Are these samples? Will I have to pay additional amount every time I log in and want to use a skill MTX? Will my chatacter die because they didn’t buy enough skill MTX (like you or I would die if we didn’t have enough food)? Will there be a skill MTX welfare system to support those who are unable to buy them?

:roll_eyes:

Metaphors aren’t always useful…

It’s the same principle. Samples aren’t being offered because you need to eat. They’re being offered so you’ll buy more of their products. Same as giving you some MTX for free. Same as letting you use some software for a trial duration. Same as doing discount sales so people that wouldn’t normally buy those items now do because it’s a bargain.

It’s all just marketing techniques. They are meant to entice you to buy more of their products.

Actually yes, uniform treatment of these things is a very good situation that’s sadly been phased out of the market for a while. Same as creating artificial scarcity around digital products being a thing that has been done.

Both are a net negative for the customer as it diverts from the normative method of acquiring those things. Some might not have access, some might have easier access for some reason, some might not be there when it happens.

I also never understood why supporter packs would ever need to be phased out, it’s a very nonsensical thing in digital goods. With physical ones? Absolutely and 100% behind it! There’s a inherent limitation and hence scarcity which can’t ever be solved in a reliable way… but things like supporter packs being removed after a cycle is over? Why? Can’t I support the game nonetheless?
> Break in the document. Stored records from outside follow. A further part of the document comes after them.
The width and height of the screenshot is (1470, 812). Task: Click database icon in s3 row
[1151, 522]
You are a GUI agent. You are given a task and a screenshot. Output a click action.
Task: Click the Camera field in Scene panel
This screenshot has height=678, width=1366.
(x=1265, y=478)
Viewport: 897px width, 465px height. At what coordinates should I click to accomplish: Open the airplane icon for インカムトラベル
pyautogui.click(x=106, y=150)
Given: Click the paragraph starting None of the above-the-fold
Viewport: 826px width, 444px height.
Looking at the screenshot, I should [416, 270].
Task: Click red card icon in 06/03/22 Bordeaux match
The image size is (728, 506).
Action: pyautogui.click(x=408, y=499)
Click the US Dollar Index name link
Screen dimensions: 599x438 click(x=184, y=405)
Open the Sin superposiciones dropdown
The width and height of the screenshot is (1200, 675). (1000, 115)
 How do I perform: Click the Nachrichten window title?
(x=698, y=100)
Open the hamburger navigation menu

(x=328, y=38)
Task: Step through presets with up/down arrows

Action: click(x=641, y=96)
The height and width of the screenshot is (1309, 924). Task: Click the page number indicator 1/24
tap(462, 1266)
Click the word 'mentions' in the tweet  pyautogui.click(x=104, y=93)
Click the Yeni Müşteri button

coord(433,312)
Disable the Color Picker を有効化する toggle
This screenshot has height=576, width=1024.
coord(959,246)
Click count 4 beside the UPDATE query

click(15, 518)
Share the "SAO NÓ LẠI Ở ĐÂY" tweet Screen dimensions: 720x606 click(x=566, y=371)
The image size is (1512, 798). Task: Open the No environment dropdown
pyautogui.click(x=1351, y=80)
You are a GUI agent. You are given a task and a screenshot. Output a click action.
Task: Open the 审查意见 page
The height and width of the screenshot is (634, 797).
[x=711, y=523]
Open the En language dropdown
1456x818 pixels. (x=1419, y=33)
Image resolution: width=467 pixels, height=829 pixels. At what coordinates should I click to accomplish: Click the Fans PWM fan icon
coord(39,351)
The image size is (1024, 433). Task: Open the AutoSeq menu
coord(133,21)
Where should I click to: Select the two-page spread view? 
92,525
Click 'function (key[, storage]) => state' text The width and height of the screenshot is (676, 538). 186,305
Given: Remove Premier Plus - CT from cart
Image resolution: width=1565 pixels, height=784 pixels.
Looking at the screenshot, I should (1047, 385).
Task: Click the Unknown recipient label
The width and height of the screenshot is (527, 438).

There’s no issue with providing them afterwards, what speak against it?
Ah yes, the limited time thing only, the ‘I was there and you weren’t’ thing… which… once again, for a physical situation (Like a band shirt from a concert as example) it makes absolute sense, for a digital product it never did. If someone starts playing LE in 5 years and is absolutely… and utterly into the game, wanting to have everything surrounding it because that person is such such a huge fan… it’s fairly unfair to say ‘well, tough luck that you’ve only found this product so late, you’ve missed out on aaaaall the stuff coming before and you can only stare at it from the distance now’.

Feels fairly shit, never felt good, raises those being there early on a pedestal for no reason.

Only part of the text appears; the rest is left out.